寒いような暖かいようなよくわからないお天気だったけど、出雲路橋まで着いて、ポカポカとした日差しのもと、広々としたデッキの上でお昼寝して休むおまえたちはとっても気持ち良さそうだったね。
おまえは知らないだろうけど、このときの写真は私の一生の宝物なんだよ。
のこは本当にひっつきむしで、ずっとおまえにひっついて寝ていましたね。おまえがひとりで寝ていてもすぐにそばに寄って行ってベッタリ。
・・・つい去年のこと、のこがおまえにひっついて寝ていたのは、ついほんのこの前までの毎日の日常だったのにね。
鴨川沿い(京都市)・・・
前のほうを歩くお友だちと、写真を撮りながらゆっくり歩く私とのあいだをおまえは行ったり来たりしながら・・・あのとき、おまえは私たちより1.5倍ぐらい多く歩いていたんだろうね。
トンネルの中に入って行くのに、あのとき初めておまえが暗いのが苦手なのを知ったよ。そして、川を覗き込もうとするいつも好奇心旺盛なおまえにどれだけ私は肝を冷やしたことか・・・。
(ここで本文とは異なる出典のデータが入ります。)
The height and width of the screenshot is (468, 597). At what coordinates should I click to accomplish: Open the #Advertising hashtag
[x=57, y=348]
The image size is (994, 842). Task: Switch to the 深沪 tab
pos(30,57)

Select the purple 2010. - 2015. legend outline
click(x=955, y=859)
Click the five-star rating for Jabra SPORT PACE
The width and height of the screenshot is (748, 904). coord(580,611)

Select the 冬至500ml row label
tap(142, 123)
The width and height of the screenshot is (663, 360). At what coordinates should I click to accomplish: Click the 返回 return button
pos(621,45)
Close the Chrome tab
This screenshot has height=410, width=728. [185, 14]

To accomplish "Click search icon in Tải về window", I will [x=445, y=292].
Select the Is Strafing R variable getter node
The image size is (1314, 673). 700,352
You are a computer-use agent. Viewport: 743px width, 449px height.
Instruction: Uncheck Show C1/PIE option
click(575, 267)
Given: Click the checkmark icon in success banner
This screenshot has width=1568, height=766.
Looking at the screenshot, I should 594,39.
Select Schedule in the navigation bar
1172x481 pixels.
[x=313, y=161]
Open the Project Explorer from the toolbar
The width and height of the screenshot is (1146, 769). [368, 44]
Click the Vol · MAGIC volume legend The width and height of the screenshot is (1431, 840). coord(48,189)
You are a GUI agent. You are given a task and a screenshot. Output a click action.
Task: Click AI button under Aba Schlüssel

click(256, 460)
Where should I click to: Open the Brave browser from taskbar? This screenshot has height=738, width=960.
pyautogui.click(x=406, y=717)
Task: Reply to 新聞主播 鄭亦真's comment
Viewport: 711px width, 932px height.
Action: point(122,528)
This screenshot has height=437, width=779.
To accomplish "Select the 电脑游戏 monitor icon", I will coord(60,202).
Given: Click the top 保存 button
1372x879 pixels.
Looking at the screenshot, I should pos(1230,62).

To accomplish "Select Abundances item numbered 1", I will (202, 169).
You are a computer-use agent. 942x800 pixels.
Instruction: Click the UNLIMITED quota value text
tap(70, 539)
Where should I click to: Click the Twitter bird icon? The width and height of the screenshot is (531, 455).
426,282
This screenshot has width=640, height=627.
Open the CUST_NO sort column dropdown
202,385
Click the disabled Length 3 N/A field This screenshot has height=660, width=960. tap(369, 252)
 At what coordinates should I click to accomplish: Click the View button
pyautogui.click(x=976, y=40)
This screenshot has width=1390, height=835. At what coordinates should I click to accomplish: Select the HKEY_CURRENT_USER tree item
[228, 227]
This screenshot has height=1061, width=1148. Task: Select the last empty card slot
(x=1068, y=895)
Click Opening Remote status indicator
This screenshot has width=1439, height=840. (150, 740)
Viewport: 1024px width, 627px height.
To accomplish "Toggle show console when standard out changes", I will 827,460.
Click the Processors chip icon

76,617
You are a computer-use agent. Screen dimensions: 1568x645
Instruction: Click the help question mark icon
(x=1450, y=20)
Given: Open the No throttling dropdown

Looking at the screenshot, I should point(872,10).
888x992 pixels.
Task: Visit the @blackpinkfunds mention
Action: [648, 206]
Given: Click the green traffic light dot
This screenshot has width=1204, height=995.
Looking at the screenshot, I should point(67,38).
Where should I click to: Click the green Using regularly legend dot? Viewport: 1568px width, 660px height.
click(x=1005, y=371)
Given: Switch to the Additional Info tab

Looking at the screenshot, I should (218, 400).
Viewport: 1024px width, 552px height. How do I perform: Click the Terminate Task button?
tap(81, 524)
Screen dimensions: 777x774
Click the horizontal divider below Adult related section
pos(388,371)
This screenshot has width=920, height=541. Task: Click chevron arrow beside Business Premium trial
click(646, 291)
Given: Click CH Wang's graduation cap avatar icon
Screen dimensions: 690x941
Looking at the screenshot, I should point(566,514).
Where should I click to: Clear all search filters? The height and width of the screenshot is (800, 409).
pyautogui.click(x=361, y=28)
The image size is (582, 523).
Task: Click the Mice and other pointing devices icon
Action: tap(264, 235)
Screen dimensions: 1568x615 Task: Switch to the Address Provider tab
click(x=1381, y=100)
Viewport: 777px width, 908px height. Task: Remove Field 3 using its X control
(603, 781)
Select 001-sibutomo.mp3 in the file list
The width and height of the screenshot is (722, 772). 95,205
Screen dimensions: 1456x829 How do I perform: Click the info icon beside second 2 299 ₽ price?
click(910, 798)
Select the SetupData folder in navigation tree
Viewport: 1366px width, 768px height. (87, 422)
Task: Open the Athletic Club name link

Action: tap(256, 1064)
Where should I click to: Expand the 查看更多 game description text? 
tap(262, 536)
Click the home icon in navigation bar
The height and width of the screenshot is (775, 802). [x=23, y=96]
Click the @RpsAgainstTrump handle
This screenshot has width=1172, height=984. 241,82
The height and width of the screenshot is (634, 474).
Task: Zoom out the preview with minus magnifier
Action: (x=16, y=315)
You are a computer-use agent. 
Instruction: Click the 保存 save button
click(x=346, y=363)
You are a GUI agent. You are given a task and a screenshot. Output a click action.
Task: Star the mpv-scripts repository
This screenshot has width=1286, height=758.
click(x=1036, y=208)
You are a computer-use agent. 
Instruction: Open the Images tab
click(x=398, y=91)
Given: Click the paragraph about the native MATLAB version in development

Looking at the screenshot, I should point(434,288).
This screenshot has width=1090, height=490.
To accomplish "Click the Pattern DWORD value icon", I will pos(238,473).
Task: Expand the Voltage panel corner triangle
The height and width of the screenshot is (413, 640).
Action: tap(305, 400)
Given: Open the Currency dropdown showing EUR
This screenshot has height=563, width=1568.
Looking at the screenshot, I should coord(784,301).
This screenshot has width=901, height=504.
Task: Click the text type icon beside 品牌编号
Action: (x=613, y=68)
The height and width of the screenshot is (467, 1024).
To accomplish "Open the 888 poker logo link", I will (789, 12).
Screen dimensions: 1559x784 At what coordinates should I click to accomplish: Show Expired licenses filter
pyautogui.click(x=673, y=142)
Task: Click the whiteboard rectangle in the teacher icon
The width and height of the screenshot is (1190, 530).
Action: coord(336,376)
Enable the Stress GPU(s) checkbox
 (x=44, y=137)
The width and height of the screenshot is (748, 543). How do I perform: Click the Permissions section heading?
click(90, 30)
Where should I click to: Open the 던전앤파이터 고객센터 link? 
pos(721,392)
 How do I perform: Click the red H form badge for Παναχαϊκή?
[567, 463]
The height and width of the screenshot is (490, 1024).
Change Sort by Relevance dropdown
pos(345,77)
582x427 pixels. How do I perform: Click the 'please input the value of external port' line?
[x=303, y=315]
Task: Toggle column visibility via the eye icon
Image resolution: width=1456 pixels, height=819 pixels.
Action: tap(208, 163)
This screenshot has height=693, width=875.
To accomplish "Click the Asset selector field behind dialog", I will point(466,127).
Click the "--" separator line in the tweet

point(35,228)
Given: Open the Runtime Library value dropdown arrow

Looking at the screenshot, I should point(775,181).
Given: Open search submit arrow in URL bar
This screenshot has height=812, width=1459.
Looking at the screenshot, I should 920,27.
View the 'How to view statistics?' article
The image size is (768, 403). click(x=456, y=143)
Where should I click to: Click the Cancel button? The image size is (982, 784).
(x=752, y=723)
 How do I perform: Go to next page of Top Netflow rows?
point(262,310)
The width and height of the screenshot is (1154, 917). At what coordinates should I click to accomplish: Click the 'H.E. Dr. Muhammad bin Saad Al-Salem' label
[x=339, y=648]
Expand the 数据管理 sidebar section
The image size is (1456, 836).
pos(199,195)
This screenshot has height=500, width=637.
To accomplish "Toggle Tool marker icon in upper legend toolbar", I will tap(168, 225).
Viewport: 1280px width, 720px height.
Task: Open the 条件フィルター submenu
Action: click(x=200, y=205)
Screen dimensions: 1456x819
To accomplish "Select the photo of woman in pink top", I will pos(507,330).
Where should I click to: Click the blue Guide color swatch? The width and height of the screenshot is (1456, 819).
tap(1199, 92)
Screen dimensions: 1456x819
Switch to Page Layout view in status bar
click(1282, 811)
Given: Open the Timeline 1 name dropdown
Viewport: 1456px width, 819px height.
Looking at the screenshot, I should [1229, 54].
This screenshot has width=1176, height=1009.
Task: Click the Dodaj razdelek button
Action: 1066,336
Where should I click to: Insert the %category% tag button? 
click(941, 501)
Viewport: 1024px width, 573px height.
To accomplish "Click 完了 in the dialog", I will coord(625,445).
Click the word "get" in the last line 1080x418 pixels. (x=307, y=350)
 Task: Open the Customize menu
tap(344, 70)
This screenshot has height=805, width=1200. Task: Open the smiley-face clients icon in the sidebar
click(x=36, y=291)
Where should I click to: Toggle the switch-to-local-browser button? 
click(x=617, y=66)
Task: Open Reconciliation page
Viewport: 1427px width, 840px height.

何度も興味津々に覗き込もうとするおまえに、ついに堪忍袋の緒が切れて、「コラッ!!」って叱りましたね。
そのときの寂しそうな、悲しそうな、残念そうな、おまえの顔・・・本当は、おまえの楽しみを奪うことになる私のほうが辛かったんだよ。でも、帰り道でも懲りずに覗いていたのを私は知ってたけどね。そんなおまえのおてんばさんなところも私は大好きだから。
往復16キロ、いやおまえははるかに20キロ以上、本当によく頑張りましたね。
福知山線の廃線跡は、本当に楽しかったね。
石切駅から登る生駒山は、登っても登っても登っても登っても・・・ずっと登り道ばかりでみんながリタイヤしそうになったね。というか、山道に入って行くまでの民家のあるふつうの道ですら、急坂でもう何度も休憩して。
途中、すれ違うハイカーの人たちに何度も「どこまで登るんですか?」と聞かれ、「山頂までです」と答えると、おまえたちを見るなり、すごく!!驚いていましたね。くろ、おまえたちはそれぐらいすごい子だったんだよ。
そんな急坂ばかりの山道を登るのに、それぞれみんな自分のことだけで精一杯でほかのみんなを気遣ってる余裕がない中、おまえだけはとても優しく、いつも以上に「だいじょうぶ!?」と私に振り返ってくれる顔を見て、私は登りきることができたんだ。
おまえの優しさ、そしてその優しい顔は・・・私は一生忘れない。
登ったり下ったりで歩いているときは温かかったけど、帰り際に雪が降り始めて、急に寒くなりましたね。
そんなにきついコースでもなく、わりと楽に歩くことができたけど、最後に道を間違って、思わぬ崖を登らせてしまいましたね。
川がきれいで、本当は夏に連れて来てやりたかったんだけど、おまえたちが水、ニガテで、それに急流に流されては・・・と思ったんで、元気に歩ける冬に連れてきたんだよ。
ここは私もお気に入りの場所だったから、また連れて来てやりたかった。。。
くさか園地では、ものすごく風が強く、おまえたちが飛ばされるんじゃないかと心配してたの知っていましたか。
おまえには見えなかっただろうけど、夕暮れにあべののハルカスや大阪湾の海までがとってもきれいによく見えていたんだよ。
今度会ったとき・・・そのときのことを、また三人でいっぱい!!お話ししようね。おまえとはまだまだぜんぜん話し足りないから。。。